Des chirurgiens israéliens réalisent le premier remplacement complet d'une cage thoracique à l'aide d'un implant imprimé en 3D
Pour la première fois, des chirurgiens israéliens ont réussi à remplacer l'intégralité d'une cage thoracique par un implant sur mesure imprimé en 3D. Cette intervention révolutionnaire a été réalisée sur une femme d'une vingtaine d'années atteinte d'une forme de cancer extrêmement rare.
Les médecins de l’hôpital Clalit-Beilinson ont expliqué que l’opération avait nécessité l’ablation du sternum et de certaines côtes de la patiente avant de reconstruire sa cage thoracique à l’aide d’un implant sur mesure, démontrant ainsi comment les progrès de la technologie d’impression 3D élargissent les options thérapeutiques pour certains des cancers les plus rares et les plus complexes au monde.
La patiente, identifiée uniquement sous le nom de Hadas, a reçu un diagnostic de sarcome d’un type extrêmement rare, dont seulement une vingtaine de cas ont été rapportés dans le monde, selon la littérature médicale.
« Les cas rares exigent des solutions créatives », a déclaré le Dr Yury Peysakhovich, chef du service de chirurgie thoracique de l’hôpital Clalit-Beilinson. Il a ajouté qu’une telle solution n’aurait pas été possible il y a encore quelques années.
Les chirurgiens ont dû retirer non seulement le sternum de Hadas, mais aussi des parties des côtes qui y étaient rattachées afin d’éradiquer le cancer. Le Dr Peysakhovich a expliqué que les chirurgiens avaient remplacé ce qui « constitue en substance le point d’ancrage de toute la cage thoracique ».
« Si la reconstruction n’est pas précise, tant la mécanique respiratoire que la protection du cœur et des poumons peuvent être compromises », a-t-il déclaré. « Chaque respiration, chaque toux ou chaque mouvement physique exerce une pression importante sur cette zone, ce qui en fait l’une des reconstructions les plus complexes en chirurgie thoracique. »
Au lieu d'utiliser des matériaux de reconstruction traditionnels tels que les mailles synthétiques, les plaques en titane ou le ciment osseux, l'équipe chirurgicale a opté pour un implant sur mesure imprimé en 3D à base de polyéther cétone cétone (PEKK), un polymère haute performance renforcé de fibres de carbone.
Selon le Dr Israel Weiss, chef du service d’oncologie orthopédique de l’hôpital Clalit-Beilinson, le PEKK allie résistance et souplesse d’une manière qui s’apparente étroitement à celle de l’os naturel, ce qui le rend particulièrement bien adapté à la reconstruction de la paroi thoracique, en mouvement constant.
Il a ajouté que ce matériau permettait également aux tissus environnants de s’intégrer progressivement à l’implant au fil du temps.

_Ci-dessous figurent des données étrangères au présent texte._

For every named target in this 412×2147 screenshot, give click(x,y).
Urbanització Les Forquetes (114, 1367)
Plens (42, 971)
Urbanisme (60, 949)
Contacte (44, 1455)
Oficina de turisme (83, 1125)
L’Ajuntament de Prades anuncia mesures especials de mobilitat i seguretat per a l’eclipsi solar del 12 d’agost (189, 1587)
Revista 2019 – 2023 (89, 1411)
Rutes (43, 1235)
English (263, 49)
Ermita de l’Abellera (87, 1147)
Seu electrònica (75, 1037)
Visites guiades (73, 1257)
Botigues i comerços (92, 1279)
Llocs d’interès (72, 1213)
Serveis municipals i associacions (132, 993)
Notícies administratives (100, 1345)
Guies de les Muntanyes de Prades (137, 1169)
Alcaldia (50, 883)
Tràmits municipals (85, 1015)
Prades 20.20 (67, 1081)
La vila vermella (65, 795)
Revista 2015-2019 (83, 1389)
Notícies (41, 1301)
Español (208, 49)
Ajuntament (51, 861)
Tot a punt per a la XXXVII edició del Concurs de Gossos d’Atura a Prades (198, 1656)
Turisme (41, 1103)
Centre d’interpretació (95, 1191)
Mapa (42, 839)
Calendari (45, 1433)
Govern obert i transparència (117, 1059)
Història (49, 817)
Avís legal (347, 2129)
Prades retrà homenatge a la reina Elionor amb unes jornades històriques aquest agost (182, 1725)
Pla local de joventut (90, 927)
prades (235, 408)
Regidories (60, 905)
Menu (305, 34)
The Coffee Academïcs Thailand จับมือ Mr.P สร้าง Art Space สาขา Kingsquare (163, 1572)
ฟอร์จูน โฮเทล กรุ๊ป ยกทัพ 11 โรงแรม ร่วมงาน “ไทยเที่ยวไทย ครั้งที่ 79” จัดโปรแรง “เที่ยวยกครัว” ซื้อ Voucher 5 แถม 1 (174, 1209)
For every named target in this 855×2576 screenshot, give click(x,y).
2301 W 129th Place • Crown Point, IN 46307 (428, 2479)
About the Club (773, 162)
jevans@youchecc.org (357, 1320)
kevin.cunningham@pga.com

L’intervention a duré environ deux heures. Hadas a depuis quitté l’hôpital et se remet chez elle.
« Les cas rares exigent des solutions créatives. La combinaison d’une technologie d’impression 3D de pointe et d’une étroite collaboration entre plusieurs spécialités chirurgicales nous a permis d’offrir à cette patiente une solution qui n’était tout simplement pas disponible il y a encore quelques années », a déclaré le Dr Peysakhovich.
Cette opération est le dernier exemple en date du rôle croissant d’Israël dans le développement d’applications médicales pour la technologie d’impression 3D.
En avril, des chercheurs du Centre médical Rambam de Haïfa ont annoncé des avancées en matière de bio-impression 3D pour les greffes d’organes, notamment les poumons, une avancée qui, selon eux, pourrait avoir un impact significatif sur les soins de santé de demain.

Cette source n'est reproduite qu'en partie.